(LESETEXT):
Schönberg (dpa) - Der Tod einer Mutter bei einem Silvesterfeuerwerk in Schleswig-Holstein geht nach neuen Erkenntnissen auf eine Schussverletzung und nicht auf illegales Feuerwerk zurück.

"Nach der Obduktion gehen wir mit hoher Wahrscheinlichkeit davon aus, dass die Frau durch eine Schussverletzung getötet worden ist", sagte die Kieler Oberstaatsanwältin Birgit Heß der Deutschen Presse-Agentur. Demnach handelte es sich bei den Metallsplittern im Kopf der Frau um Teile eines Projektils unbekannten Kalibers.

Die 39-Jährige wollte an Silvester in Schönberg bei Kiel mit ihrem Mann vor der Tür das Feuerwerk genießen, doch nach wenigen Minuten brach die Mutter von drei kleinen Kindern zusammen. Bei einer Notoperation fanden Ärzte die Splitter. Zunächst wurde vermutet, dass die Verletzungen durch illegale Feuerwerkskörper verursacht worden waren.

(Gespeicherte Daten)
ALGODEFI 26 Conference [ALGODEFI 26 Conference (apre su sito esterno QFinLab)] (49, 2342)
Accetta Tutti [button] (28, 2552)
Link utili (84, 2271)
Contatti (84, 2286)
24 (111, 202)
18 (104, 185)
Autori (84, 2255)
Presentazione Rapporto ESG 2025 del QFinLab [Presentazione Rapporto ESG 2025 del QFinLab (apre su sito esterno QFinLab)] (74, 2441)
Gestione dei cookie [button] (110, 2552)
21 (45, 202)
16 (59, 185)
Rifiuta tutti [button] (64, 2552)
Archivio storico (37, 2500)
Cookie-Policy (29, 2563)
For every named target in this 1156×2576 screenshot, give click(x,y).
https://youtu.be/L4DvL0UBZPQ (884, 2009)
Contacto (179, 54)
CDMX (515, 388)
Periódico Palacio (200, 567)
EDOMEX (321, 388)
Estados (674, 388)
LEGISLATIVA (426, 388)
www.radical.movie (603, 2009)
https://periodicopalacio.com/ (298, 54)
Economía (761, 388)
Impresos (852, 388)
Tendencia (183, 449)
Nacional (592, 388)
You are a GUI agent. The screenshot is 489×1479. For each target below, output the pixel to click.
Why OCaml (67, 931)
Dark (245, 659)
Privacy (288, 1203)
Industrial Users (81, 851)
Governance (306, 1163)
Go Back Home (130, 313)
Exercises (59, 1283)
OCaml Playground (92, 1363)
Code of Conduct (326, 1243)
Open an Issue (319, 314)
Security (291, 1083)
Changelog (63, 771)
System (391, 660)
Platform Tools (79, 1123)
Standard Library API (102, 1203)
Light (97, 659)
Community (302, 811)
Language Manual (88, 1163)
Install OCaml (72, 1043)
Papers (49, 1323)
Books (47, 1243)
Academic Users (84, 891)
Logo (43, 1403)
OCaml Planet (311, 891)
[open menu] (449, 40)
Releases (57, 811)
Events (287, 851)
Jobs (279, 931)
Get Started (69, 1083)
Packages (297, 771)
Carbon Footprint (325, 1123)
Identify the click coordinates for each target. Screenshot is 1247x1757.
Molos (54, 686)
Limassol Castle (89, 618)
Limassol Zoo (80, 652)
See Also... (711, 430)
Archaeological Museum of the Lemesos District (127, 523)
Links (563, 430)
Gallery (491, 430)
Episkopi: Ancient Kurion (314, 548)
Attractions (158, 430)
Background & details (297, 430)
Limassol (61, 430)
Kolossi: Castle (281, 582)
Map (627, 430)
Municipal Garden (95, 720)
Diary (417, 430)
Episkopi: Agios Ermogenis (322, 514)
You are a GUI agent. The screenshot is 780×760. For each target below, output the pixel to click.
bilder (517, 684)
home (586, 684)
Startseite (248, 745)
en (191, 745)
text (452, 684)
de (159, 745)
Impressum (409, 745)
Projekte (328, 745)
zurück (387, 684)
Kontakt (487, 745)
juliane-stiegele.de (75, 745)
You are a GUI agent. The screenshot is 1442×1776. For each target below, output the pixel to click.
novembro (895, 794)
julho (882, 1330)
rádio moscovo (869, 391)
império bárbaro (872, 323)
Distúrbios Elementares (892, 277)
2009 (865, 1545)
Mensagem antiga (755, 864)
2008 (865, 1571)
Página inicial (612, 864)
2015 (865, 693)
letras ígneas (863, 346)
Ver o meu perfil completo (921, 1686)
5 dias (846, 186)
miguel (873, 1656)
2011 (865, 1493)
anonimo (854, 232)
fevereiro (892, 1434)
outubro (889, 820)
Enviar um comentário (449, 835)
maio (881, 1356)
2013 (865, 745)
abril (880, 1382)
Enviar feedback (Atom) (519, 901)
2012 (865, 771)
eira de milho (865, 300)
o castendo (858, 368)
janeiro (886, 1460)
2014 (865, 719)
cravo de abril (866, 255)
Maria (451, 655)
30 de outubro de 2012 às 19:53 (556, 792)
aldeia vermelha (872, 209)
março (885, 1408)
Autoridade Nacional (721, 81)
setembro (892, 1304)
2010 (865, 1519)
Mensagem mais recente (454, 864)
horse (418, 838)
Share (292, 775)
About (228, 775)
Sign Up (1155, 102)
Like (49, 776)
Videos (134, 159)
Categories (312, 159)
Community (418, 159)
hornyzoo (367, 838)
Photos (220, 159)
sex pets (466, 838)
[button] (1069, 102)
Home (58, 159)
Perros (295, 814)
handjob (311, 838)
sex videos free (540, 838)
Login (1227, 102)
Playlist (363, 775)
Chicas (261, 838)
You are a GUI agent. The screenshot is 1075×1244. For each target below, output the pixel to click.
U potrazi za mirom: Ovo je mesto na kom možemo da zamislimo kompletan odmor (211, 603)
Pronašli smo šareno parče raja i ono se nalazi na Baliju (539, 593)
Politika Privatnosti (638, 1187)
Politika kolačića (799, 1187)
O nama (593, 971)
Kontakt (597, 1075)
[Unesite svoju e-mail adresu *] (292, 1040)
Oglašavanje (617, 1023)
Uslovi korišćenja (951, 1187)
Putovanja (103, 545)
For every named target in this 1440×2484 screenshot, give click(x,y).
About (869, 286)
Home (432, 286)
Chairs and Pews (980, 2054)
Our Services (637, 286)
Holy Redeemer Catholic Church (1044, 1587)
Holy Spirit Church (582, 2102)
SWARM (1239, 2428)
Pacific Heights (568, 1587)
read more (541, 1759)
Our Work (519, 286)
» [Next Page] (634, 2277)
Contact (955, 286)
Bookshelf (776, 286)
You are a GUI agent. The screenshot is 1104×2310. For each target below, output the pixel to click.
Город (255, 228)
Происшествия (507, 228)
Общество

(AUFGABEN BEARBEITEN):
1 – Worum handelte es sich laut dem Lesetext bei den Metallsplittern im Kopf der Frau?
2 – Knüpfen Sie an den letzten Satz des Lesetexts über den Tod der Frau in Schönberg an, und schreiben Sie ihn weiter.

(LÖSUNGEN JE AUFGABE):
1 – Um Teile eines Projektils unbekannten Kalibers.

2 –
Staatsanwaltschaft und Mordkommission ermitteln weiter wegen des Verdachts eines Tötungsdelikts. Die Hintergründe seien noch unklar, sagte Heß. Am Donnerstag seien Beamte erneut in Schönberg im Einsatz, um mögliche Zeugen zu befragen und Spuren zu sichern. Eine heiße Spur gebe es bislang nicht.